Taking Aim at Tehran's Elite

U.S. allies worry about tactics

Posted October 19, 2007

They may be the hardest of the hard core, the fiercely ideological "true believers" in Iran's Islamic revolution, as one U.S. official puts it. As the Bush administration aims to step up pressure on Iran, it is focusing on the Iranian Revolutionary Guard Corps, the armed guardians of Iran's theocracy.

Supreme leader Ayatollah Ali Khamenei with the new IRGC chief, Gen. Mohammed Ali Jafari.
Supreme leader Ayatollah Ali Khamenei with the new IRGC chief, Gen. Mohammed Ali Jafari.

U.S. officials offer a bill of particulars against the 125,000-strong IRGC: support for insurgents in Iraq, backing for Hezbollah in Lebanon and Hamas in the Gaza Strip, and the operation of an alleged clandestine nuclear weapons program that President Bush insists must be shut down. "The Revolutionary Guard is often at the forefront of these bad activities," says a senior administration official. "They're lighting the tinder."

But taking action is proving tricky. Officials allude to a painstaking interagency effort to uncover the Guard's concealed web of economic interests and to detail its suspected role in nuclear matters. "It's hard to tease out," one official said of the Guard's opaque business connections. Washington is pressing allies and others to scrutinize their commercial contacts with Iran. They are being told, says the official, that "there's a good chance the hidden hand behind it is the Revolutionary Guard."

Two months ago, news leaks indicated that the administration was preparing to escalate matters with a presidential decision to designate the whole Guard, or its elite Quds Force foreign operations wing, as a terrorist group subject to additional sanctions. Should that happen, it would apparently be the first time an official defense agency of some country has been labeled a terrorist group, let alone one allegedly facilitating deadly attacks on Americans.

But while the Senate went on record last month with a resolution favoring that step, administration officials now are tightlipped about how, and even whether, they will proceed. One issue has been the reaction of foreign allies, anxious that President Bush may be taking a step toward a military showdown. U.S officials deny that interpretation.

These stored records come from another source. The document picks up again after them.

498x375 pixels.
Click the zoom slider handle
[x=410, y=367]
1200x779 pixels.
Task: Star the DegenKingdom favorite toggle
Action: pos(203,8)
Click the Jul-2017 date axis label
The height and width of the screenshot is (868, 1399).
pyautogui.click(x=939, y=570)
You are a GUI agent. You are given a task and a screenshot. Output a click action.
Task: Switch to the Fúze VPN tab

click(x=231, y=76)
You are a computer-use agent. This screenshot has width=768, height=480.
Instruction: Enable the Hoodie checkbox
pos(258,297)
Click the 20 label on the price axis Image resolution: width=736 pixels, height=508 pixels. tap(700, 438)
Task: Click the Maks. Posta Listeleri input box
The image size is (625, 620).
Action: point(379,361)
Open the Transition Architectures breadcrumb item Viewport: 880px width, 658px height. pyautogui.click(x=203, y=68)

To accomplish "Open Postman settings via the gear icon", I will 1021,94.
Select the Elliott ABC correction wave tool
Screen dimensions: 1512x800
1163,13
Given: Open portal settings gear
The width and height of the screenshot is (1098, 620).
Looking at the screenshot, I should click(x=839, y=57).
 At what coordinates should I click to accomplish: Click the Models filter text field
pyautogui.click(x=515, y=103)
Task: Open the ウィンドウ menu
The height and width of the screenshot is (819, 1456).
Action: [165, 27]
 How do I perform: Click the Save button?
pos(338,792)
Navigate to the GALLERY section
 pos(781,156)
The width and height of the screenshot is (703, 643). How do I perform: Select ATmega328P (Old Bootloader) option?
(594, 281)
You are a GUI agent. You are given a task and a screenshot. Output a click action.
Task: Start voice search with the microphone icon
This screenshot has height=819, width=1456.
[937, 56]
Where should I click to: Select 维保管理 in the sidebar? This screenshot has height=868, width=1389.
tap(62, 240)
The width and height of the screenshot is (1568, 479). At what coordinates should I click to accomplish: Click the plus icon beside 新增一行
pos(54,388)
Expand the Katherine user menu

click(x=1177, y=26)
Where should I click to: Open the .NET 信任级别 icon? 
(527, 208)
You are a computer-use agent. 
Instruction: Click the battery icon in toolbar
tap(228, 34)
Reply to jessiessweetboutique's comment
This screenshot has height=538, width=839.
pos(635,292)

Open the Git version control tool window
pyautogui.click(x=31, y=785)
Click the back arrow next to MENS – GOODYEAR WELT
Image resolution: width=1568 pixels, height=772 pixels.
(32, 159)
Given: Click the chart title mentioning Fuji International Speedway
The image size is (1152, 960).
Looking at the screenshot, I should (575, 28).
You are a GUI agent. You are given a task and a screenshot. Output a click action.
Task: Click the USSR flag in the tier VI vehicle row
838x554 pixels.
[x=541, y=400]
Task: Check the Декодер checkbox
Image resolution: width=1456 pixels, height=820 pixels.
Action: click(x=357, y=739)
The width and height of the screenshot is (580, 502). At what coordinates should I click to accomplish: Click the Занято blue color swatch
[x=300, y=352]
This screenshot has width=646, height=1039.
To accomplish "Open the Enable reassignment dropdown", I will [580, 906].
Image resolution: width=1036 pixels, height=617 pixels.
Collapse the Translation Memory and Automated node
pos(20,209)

European diplomats, U.S. News has learned, are warning the Bush administration that IRGC designation would devastate whatever prospects remain for Iran-related diplomacy at the U.N. Security Council, where the administration is trying to get Russia and China to back further sanctions if Tehran doesn't halt its nuclear program. Given the IRGC's pervasive role in Iran's politics and economy, the designation is also seen by some critics as overly broad, steering the United States and its allies away from a policy of targeted sanctions and toward seeking regime change. Says Kenneth Katzman, a veteran Iran expert at the Congressional Research Service, "The Europeans pushed back."

Follow the money. The terrorist designation would hit at the Guard's considerable commercial activities. It is a commercial powerhouse, involved with more than 100 companies and managing billions of dollars in business, much of it courtesy of no-bid contracts. Its construction and civil engineering arm has virtually squeezed out competitors. IRGC interests range from assembling Mazda cars, expanding the Tehran subway, and running trading companies to telecommunications, agriculture, and oil and gas projects. It has contracted to develop parts of Iran's South Pars gas field. It briefly shut down the new Tehran international airport in an apparent strong-arm tactic to shelter its own air shipments and wrest control of the facility from a foreign consortium.

Says Treasury Secretary Henry Paulson, "It is increasingly likely that if you are doing business with Iran, you are somehow doing business with the IRGC." The administration is hoping that casting the spotlight on the Guard will prove bad for business.